Summer Reading Series: Non-Fiction
These Truths: A History of the United States by Jill Lepore
My annual personal knowledge project, beginning around Independence Day, is to read a substantive work focused on US history.
Presidential biographies and early American history are a recurring favorite and occupy significant space on my bookshelves, from the likes of Chernow, McCullough, and Philbrick. While all learned men and accomplished authors, I acknowledge that Ron, David and Nathaniel may be interpreting history through lenses that might reveal similar perspectives.
This year I’ve decided to branch out and, for starters, choose an author born in the second half of the 20th century. I landed on These Truths, written by Harvard professor Jill Lepore.

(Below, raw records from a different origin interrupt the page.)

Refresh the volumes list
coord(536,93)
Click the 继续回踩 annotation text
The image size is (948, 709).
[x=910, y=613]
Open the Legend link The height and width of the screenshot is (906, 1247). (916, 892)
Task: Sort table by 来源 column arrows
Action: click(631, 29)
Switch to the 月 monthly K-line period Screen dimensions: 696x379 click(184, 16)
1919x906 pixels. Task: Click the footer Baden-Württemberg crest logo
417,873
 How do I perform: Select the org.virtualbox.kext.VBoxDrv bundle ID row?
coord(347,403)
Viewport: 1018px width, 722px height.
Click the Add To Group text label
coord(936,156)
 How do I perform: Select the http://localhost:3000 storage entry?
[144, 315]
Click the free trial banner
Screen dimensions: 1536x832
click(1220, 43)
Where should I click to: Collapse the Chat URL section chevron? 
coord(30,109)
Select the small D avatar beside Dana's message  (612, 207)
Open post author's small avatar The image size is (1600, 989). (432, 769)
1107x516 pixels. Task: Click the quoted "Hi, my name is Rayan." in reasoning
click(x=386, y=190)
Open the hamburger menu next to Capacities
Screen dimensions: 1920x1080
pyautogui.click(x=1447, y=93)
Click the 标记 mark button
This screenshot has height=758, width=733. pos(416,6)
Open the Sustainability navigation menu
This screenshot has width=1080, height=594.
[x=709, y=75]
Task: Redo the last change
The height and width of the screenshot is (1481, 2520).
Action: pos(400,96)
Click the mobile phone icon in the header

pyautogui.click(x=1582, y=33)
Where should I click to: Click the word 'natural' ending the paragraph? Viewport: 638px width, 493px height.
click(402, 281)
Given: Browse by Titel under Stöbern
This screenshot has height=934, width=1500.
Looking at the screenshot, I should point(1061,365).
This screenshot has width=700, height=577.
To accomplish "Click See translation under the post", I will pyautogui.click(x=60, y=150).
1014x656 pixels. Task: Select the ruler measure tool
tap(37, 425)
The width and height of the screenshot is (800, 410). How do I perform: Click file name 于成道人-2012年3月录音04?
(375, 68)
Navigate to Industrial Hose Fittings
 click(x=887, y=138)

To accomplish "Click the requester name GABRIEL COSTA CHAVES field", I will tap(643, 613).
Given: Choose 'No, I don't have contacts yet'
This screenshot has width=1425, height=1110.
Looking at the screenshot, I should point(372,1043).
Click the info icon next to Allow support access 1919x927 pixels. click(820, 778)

The author takes on the herculean task of writing a history of the United States, from 1492 to present day.
In her introduction, Lepore tells the story of how the US Constitution was circulated before being put to the vote, and how the essential question posed anonymously by Alexander Hamilton in the first essay of the Federalist Papers, was: shall we be ruled by reason and choice, or shall we be ruled by violence and force?
Lepore contends that this is the question of American history and remains as pertinent and important today as it was in 1787. And although there is a great deal of anguish in American history, Lepore finds “an extraordinary amount of decency and hope, of prosperity and ambition, of invention and beauty.”
I suspect it will take the better part of the summer for me to digest the 900+ pages of Lepore’s work. But in a shift from my usual summer read of focused biography, I’m looking forward to experiencing her interpretative, wide-scope, fresh-perspective narrative.